Historic house in Iowa, United States

The Phillip Worley House is a historic building located in downtown Davenport, Iowa, United States. It was individually listed on the National Register of Historic Places since 1983. In 2020 it was included as a contributing property in the Davenport Downtown Commercial Historic District.

==History==
In 1860, Dr. Phillip Worley built a residence for his family in the 400 block of Brady Street. At the same time, he built the one-story structure that is attached to the north side of the house to serve as his office. It is now a garage. His son, Dr. H.A. Worley, later lived and practiced medicine here until 1882 when his other son Charles Worley lived in this house and operated a stable in the building to the north. By 1910 the Worley family no longer lived in the residence and it was being used as a boarding house. It is a rare example of a mid-19th century single-family house in the downtown area.
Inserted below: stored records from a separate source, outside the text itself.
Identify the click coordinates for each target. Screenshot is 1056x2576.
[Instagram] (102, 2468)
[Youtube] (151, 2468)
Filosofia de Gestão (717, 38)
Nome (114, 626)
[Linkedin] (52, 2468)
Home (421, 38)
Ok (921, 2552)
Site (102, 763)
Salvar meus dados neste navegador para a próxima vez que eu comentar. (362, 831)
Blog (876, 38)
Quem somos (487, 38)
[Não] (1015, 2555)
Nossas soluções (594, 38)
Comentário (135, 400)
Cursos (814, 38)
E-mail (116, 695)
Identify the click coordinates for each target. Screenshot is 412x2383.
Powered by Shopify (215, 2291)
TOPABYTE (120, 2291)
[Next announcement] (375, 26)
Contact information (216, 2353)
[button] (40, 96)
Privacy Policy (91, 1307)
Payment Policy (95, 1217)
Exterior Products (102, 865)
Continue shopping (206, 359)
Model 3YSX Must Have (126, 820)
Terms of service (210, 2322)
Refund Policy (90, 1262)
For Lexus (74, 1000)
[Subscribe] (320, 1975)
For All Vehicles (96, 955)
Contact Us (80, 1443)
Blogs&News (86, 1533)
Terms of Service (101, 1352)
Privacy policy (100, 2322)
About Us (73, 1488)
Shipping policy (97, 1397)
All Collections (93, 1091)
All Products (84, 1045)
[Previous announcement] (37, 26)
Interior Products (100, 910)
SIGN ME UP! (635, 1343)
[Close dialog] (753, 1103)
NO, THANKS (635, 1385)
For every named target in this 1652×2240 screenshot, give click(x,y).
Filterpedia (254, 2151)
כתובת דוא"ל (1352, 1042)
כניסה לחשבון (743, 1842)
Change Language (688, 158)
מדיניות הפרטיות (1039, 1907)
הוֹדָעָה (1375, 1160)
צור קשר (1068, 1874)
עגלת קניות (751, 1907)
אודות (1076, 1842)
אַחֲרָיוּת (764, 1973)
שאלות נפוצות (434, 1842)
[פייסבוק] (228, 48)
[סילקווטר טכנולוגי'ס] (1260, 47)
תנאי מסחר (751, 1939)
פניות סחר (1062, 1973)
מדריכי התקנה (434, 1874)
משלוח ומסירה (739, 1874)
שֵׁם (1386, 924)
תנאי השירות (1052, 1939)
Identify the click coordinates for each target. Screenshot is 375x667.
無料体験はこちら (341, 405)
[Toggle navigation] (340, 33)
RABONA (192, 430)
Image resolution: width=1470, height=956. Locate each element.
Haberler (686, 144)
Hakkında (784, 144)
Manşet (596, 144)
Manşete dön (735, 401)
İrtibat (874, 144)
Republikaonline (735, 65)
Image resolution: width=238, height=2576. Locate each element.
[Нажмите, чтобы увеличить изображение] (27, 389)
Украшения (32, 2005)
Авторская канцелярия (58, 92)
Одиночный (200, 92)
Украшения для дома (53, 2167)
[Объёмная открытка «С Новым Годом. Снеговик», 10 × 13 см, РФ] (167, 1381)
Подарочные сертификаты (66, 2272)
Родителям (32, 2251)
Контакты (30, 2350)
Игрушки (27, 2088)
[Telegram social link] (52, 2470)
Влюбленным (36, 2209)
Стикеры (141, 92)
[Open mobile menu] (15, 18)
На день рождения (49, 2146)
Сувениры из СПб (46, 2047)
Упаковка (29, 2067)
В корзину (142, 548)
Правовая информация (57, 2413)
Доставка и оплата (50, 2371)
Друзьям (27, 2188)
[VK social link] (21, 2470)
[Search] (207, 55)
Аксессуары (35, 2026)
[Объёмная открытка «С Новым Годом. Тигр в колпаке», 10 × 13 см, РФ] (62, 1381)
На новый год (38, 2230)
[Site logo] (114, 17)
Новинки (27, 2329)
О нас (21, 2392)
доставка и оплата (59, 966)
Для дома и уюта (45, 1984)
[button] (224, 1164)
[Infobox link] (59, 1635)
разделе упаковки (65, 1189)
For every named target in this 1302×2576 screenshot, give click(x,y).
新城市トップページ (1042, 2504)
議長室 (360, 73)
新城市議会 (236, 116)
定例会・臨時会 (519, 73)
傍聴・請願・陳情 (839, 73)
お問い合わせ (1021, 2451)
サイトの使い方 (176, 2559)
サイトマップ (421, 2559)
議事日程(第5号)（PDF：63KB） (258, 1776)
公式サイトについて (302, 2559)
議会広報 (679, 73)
The house and former stable are now used as living space. The neighboring Hibernia Hall building is now used for commercial space and residential apartments. At one time they all housed an antique store.

==Architecture==
The Worley House is a two-story, Greek Revival, brick structure that was built on what is likely a stone foundation. The Greek revival elements, which is why this residence is considered significant, include a boxy form, side-gable roofline, elongated first story windows, and hipped porch roof. The home also features an off-center front entrance and two windows on the first floor. There are three windows on the second floor that line up with the openings of the first. Wood shutters frame the sides of all the windows.